> [Short task]:
Format the entries below as a Markdown table with two columns, Row and Line. Each line gets its own numbered row, and blank lines are skipped.

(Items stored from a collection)
◆ ◆ ◆ ◆

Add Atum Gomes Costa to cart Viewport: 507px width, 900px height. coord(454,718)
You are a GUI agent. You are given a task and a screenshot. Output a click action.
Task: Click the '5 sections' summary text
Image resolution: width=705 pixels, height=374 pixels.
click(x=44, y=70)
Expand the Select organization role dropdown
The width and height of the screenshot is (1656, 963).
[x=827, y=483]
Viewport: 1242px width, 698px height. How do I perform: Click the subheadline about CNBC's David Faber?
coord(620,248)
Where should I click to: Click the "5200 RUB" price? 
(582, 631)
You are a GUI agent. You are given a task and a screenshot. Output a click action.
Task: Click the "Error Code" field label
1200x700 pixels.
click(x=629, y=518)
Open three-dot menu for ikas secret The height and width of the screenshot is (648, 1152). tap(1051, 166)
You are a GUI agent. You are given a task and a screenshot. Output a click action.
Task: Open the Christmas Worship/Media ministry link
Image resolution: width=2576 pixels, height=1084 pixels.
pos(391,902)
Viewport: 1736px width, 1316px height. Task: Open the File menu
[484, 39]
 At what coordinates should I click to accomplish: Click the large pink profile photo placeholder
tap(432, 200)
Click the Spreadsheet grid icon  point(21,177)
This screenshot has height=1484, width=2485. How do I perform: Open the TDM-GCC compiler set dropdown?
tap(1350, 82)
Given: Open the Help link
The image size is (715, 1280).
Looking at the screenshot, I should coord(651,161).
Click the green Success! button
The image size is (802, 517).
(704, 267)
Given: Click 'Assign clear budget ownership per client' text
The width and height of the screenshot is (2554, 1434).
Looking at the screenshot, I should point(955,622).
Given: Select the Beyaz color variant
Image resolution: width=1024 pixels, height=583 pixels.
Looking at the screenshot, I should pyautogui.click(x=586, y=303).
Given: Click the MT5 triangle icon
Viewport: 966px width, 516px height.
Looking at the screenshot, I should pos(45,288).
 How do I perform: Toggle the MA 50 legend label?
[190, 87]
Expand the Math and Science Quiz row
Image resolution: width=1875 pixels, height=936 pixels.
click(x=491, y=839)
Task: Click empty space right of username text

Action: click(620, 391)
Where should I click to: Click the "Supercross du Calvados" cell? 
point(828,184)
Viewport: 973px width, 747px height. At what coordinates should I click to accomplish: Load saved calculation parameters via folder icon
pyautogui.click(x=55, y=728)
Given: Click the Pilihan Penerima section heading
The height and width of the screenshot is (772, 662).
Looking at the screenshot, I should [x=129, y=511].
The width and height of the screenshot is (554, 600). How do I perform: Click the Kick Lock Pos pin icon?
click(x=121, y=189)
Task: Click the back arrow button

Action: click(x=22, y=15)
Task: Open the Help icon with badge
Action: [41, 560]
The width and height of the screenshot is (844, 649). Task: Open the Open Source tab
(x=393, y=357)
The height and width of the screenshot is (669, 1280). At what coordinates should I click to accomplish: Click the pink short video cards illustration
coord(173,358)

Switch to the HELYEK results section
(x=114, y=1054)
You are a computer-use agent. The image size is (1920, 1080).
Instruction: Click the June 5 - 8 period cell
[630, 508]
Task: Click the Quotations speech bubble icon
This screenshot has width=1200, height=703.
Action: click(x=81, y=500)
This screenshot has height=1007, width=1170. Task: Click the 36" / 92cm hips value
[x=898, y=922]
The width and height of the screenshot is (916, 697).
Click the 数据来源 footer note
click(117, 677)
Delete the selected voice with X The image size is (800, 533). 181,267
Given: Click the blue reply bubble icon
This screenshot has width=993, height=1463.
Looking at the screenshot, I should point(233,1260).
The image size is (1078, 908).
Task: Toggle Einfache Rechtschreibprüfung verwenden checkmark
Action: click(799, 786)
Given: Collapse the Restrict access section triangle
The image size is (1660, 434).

◆ ◆ ◆ ◆

> [Solution for this exercise]:
| Row | Line |
|---|---|
| 1 | Add Atum Gomes Costa to cart Viewport: 507px width, 900px height. coord(454,718) |
| 2 | You are a GUI agent. You are given a task and a screenshot. Output a click action. |
| 3 | Task: Click the '5 sections' summary text |
| 4 | Image resolution: width=705 pixels, height=374 pixels. |
| 5 | click(x=44, y=70) |
| 6 | Expand the Select organization role dropdown |
| 7 | The width and height of the screenshot is (1656, 963). |
| 8 | [x=827, y=483] |
| 9 | Viewport: 1242px width, 698px height. How do I perform: Click the subheadline about CNBC's David Faber? |
| 10 | coord(620,248) |
| 11 | Where should I click to: Click the "5200 RUB" price?  |
| 12 | (582, 631) |
| 13 | You are a GUI agent. You are given a task and a screenshot. Output a click action. |
| 14 | Task: Click the "Error Code" field label |
| 15 | 1200x700 pixels. |
| 16 | click(x=629, y=518) |
| 17 | Open three-dot menu for ikas secret The height and width of the screenshot is (648, 1152). tap(1051, 166) |
| 18 | You are a GUI agent. You are given a task and a screenshot. Output a click action. |
| 19 | Task: Open the Christmas Worship/Media ministry link |
| 20 | Image resolution: width=2576 pixels, height=1084 pixels. |
| 21 | pos(391,902) |
| 22 | Viewport: 1736px width, 1316px height. Task: Open the File menu |
| 23 | [484, 39] |
| 24 |  At what coordinates should I click to accomplish: Click the large pink profile photo placeholder |
| 25 | tap(432, 200) |
| 26 | Click the Spreadsheet grid icon  point(21,177) |
| 27 | This screenshot has height=1484, width=2485. How do I perform: Open the TDM-GCC compiler set dropdown? |
| 28 | tap(1350, 82) |
| 29 | Given: Open the Help link |
| 30 | The image size is (715, 1280). |
| 31 | Looking at the screenshot, I should coord(651,161). |
| 32 | Click the green Success! button |
| 33 | The image size is (802, 517). |
| 34 | (704, 267) |
| 35 | Given: Click 'Assign clear budget ownership per client' text |
| 36 | The width and height of the screenshot is (2554, 1434). |
| 37 | Looking at the screenshot, I should point(955,622). |
| 38 | Given: Select the Beyaz color variant |
| 39 | Image resolution: width=1024 pixels, height=583 pixels. |
| 40 | Looking at the screenshot, I should pyautogui.click(x=586, y=303). |
| 41 | Given: Click the MT5 triangle icon |
| 42 | Viewport: 966px width, 516px height. |
| 43 | Looking at the screenshot, I should pos(45,288). |
| 44 |  How do I perform: Toggle the MA 50 legend label? |
| 45 | [190, 87] |
| 46 | Expand the Math and Science Quiz row |
| 47 | Image resolution: width=1875 pixels, height=936 pixels. |
| 48 | click(x=491, y=839) |
| 49 | Task: Click empty space right of username text |
| 50 | Action: click(620, 391) |
| 51 | Where should I click to: Click the "Supercross du Calvados" cell?  |
| 52 | point(828,184) |
| 53 | Viewport: 973px width, 747px height. At what coordinates should I click to accomplish: Load saved calculation parameters via folder icon |
| 54 | pyautogui.click(x=55, y=728) |
| 55 | Given: Click the Pilihan Penerima section heading |
| 56 | The height and width of the screenshot is (772, 662). |
| 57 | Looking at the screenshot, I should [x=129, y=511]. |
| 58 | The width and height of the screenshot is (554, 600). How do I perform: Click the Kick Lock Pos pin icon? |
| 59 | click(x=121, y=189) |
| 60 | Task: Click the back arrow button |
| 61 | Action: click(x=22, y=15) |
| 62 | Task: Open the Help icon with badge |
| 63 | Action: [41, 560] |
| 64 | The width and height of the screenshot is (844, 649). Task: Open the Open Source tab |
| 65 | (x=393, y=357) |
| 66 | The height and width of the screenshot is (669, 1280). At what coordinates should I click to accomplish: Click the pink short video cards illustration |
| 67 | coord(173,358) |
| 68 | Switch to the HELYEK results section |
| 69 | (x=114, y=1054) |
| 70 | You are a computer-use agent. The image size is (1920, 1080). |
| 71 | Instruction: Click the June 5 - 8 period cell |
| 72 | [630, 508] |
| 73 | Task: Click the Quotations speech bubble icon |
| 74 | This screenshot has width=1200, height=703. |
| 75 | Action: click(x=81, y=500) |
| 76 | This screenshot has height=1007, width=1170. Task: Click the 36" / 92cm hips value |
| 77 | [x=898, y=922] |
| 78 | The width and height of the screenshot is (916, 697). |
| 79 | Click the 数据来源 footer note |
| 80 | click(117, 677) |
| 81 | Delete the selected voice with X The image size is (800, 533). 181,267 |
| 82 | Given: Click the blue reply bubble icon |
| 83 | This screenshot has width=993, height=1463. |
| 84 | Looking at the screenshot, I should point(233,1260). |
| 85 | The image size is (1078, 908). |
| 86 | Task: Toggle Einfache Rechtschreibprüfung verwenden checkmark |
| 87 | Action: click(799, 786) |
| 88 | Given: Collapse the Restrict access section triangle |
| 89 | The image size is (1660, 434). |